Aangeleverde tekst
========
Eén biechtvader

Bedrijfsrevisoren, accountants, gerechtsdeurwaarders en notarissen moeten nu ook witwasoperaties aangeven. Een verplichting die veel vragen oproept.

Wanneer een accountant, revisor, gerechtsdeurwaarder of notaris feiten vaststelt die duidelijk verband houden met witwasoperaties of er het vermoeden van oproepen, is hij sinds 25 oktober 1998 verplicht dit te melden aan de Cel voor Financiële Informatieverwerking ( CFI). Hij moet zich vergewissen van de identiteit van de klanten met wie hij een vaste relatie aangaat, en van alle klanten die een operatie willen uitvoeren van minimum 10.000 euro of een operatie die een verdacht karakter heeft.

Bankiers hadden reeds deze verplichting sinds de wet van januari 1993. De uitbreiding naar deze nieuwe beroepsgroepen is geen verrassing, zegt Rik De Vloo, een Kortrijkse advocaat die in opdracht van Johan De Leenheer, de nieuwe voorzitter van het Instituut der Accountants ( IDAC), een studie over het onderwerp heeft gemaakt. De Financial Task Force on Money Laundering van de Oeso had in juni 1996 al opgemerkt dat de witwasactiviteit zich van de financiële sector naar de niet-financiële bedrijven en beroepen aan het verplaatsen was. De Oeso-studie verwees naar de juridische beroepen, de boekhouders, de financieel adviseurs en de beheerders van vermogens.
========
Doel 1
Meld hoeveel regels van de lijst hieronder de tekenreeks "bottom" bevatten. Geef alleen het getal.
========
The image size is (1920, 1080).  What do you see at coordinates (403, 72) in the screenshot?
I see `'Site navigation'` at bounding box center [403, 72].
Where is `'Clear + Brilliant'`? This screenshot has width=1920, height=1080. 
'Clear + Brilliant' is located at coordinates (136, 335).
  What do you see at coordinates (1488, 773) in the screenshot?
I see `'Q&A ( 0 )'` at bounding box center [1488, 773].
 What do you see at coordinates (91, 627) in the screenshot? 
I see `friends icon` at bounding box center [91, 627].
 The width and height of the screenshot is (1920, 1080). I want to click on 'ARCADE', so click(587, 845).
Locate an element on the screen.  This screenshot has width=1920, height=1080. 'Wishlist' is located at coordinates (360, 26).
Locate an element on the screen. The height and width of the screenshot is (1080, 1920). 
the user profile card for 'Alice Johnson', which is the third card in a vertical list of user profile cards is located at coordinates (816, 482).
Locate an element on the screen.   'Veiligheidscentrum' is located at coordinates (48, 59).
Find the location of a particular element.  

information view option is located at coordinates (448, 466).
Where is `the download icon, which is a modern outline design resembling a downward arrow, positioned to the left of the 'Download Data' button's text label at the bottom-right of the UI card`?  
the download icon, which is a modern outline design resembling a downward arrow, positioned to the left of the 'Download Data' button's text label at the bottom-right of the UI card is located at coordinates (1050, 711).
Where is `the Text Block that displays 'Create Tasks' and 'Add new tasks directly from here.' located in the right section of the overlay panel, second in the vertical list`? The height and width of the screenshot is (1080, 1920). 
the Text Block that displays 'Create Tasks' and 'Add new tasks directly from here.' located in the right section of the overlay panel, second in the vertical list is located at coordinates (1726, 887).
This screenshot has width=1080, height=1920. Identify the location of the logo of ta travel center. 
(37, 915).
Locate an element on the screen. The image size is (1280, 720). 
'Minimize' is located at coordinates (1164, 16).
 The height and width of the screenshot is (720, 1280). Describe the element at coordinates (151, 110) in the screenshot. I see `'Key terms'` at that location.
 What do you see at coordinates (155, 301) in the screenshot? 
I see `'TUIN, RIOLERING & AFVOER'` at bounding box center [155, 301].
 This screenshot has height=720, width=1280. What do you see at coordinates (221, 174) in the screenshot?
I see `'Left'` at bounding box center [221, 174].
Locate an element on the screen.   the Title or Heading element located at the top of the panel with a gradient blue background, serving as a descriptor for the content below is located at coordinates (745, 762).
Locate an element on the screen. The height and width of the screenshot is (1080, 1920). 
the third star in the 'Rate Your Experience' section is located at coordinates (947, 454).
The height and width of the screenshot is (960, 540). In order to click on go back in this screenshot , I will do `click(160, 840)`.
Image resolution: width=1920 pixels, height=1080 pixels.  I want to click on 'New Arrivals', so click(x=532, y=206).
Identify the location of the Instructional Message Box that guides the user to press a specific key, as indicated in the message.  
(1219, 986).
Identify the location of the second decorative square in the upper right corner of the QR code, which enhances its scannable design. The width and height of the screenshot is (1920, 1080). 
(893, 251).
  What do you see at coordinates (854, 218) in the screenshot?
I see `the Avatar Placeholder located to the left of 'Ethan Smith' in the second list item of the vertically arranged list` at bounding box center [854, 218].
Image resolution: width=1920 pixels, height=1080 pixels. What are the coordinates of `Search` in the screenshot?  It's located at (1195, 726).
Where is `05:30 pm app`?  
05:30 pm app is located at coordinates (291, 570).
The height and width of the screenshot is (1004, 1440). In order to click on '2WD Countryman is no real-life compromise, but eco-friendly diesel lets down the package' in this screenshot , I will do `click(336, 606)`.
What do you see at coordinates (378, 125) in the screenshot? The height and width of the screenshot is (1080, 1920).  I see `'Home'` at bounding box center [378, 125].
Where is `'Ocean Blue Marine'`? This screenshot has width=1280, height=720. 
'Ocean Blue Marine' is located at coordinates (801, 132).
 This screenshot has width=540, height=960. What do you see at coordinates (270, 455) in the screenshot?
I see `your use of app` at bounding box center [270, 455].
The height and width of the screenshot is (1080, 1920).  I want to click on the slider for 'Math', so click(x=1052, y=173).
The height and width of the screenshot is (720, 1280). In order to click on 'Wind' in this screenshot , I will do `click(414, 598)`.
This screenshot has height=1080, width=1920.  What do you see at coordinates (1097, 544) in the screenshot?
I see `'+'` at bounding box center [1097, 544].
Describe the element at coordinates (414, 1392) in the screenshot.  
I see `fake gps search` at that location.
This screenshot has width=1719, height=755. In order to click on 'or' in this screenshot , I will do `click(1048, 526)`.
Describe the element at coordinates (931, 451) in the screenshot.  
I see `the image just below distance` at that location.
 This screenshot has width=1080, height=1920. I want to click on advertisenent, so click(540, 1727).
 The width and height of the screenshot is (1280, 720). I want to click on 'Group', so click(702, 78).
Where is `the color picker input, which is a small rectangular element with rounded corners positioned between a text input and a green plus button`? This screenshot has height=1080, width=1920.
========
Doel 2
Citeer alsjeblieft uit de tekst over witwassen het stuk dat begint bij de woorden "Eén biechtvader" en eindigt na "veel vragen oproept.".

Antwoord 1
2

Antwoord 2
Eén biechtvader

Bedrijfsrevisoren, accountants, gerechtsdeurwaarders en notarissen moeten nu ook witwasoperaties aangeven. Een verplichting die veel vragen oproept.